Und er behielt Recht: Die „Lilien“ entführten keineswegs unverdient ein 0:0 bei der Mannschaft der Stunde, fuhren einen wichtigen Zähler im Kampf um den Klassenerhalt ein und versetzten den Aufstiegsträumen der Sachsen zugleich einen Dämpfer.
Besonders aufgrund einer besseren zweiten Hälfte verdiente sich der SV 98 das vierte Remis in Folge. Anders als mit dem 1:1 gegen Erfurt und dem 0:0 gegen Unterhaching durften die 98er mit dem Unentschieden gut leben, hatte Chemnitz insgesamt doch mehr Spielanteile und Chancen. Mehrfach parierte Torwart Jan Zimmermann, unter anderem gegen Selim Aydemir (14. und 20.) sowie gegen Marcel Wilke (53.).

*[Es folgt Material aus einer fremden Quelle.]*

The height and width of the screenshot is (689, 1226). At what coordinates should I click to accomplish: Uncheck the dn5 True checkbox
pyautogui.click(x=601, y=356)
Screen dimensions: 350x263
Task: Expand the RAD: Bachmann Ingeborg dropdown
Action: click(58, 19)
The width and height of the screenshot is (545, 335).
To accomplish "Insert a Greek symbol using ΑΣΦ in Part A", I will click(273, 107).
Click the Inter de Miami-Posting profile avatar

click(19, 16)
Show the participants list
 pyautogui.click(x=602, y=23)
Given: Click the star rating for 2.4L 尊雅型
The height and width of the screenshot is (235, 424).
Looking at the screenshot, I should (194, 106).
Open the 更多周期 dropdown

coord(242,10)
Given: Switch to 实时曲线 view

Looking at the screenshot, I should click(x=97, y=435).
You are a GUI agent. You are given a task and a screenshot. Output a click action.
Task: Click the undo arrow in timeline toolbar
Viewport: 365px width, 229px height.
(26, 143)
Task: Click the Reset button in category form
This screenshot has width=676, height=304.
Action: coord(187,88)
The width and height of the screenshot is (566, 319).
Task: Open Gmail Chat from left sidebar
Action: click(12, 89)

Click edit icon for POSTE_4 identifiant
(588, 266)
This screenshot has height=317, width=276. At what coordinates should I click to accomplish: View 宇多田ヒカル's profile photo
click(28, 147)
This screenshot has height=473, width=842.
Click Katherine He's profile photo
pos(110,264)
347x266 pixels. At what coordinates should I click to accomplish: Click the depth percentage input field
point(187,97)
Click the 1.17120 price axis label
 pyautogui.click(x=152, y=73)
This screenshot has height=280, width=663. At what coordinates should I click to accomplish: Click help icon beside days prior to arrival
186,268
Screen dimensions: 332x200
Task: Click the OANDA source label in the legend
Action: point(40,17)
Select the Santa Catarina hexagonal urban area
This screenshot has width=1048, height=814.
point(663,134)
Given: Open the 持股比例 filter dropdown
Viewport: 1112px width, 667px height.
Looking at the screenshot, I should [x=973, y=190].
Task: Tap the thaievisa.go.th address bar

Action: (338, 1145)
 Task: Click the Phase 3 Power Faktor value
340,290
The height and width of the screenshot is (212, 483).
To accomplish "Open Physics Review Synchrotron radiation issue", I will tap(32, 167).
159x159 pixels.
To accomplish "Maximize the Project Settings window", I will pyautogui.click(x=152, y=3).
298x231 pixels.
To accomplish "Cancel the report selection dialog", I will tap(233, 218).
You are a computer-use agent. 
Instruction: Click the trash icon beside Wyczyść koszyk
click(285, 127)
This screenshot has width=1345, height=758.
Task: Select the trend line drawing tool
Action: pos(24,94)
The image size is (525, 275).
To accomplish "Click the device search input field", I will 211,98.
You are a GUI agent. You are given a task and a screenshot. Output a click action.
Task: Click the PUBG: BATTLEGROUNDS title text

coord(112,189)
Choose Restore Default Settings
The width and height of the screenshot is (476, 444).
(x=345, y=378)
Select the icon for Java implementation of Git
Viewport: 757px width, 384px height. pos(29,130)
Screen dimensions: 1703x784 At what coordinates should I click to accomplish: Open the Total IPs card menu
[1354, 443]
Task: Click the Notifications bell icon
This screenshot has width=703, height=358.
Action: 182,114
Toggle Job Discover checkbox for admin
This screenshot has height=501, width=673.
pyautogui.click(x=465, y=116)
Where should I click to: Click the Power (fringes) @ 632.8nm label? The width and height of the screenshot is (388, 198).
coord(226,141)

Der Blick des Trainers war aber auch schon auf das morgige Heimspiel gegen Oberhausen (19 Uhr) gerichtet: „Das ist ein schweres Spiel, bei dem wir auf jeden Fall als Sieger vom Platz gehen wollen.“ Durch einen Dreier würde man Oberhausen auf sieben Zähler distanzieren, hätte vier Spieltage vor Schluss 44 Punkte auf dem Konto und wäre damit wohl gerettet.